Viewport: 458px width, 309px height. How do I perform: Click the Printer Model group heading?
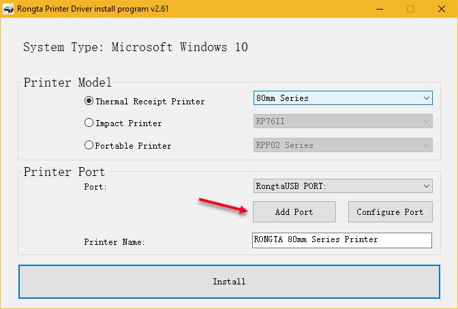click(67, 83)
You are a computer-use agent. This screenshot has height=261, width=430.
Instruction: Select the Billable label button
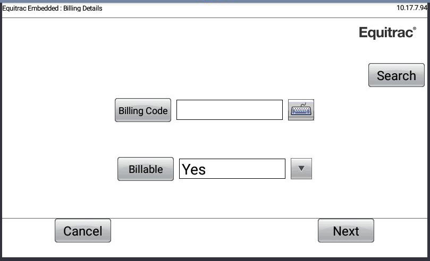(x=145, y=169)
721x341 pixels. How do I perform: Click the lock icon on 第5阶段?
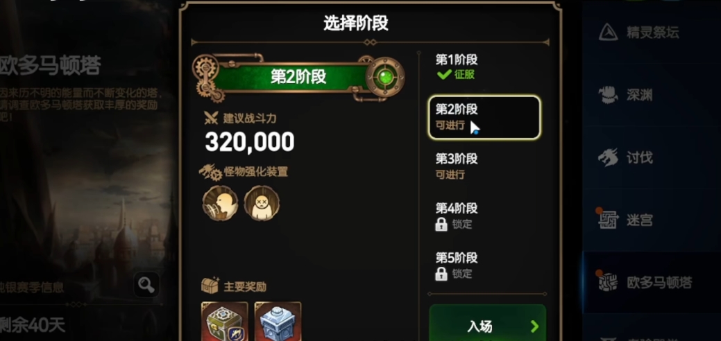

What this task involves :: From the first line to the last, output the records exactly without pictures.

Output for this task ::
Viewport: 458px width, 309px height. How do I perform: Click the Printer Model group heading?
click(67, 83)
You are a computer-use agent. This screenshot has height=261, width=430.
Instruction: Select the Billable label button
(x=145, y=169)
721x341 pixels. How do I perform: Click the lock icon on 第5阶段?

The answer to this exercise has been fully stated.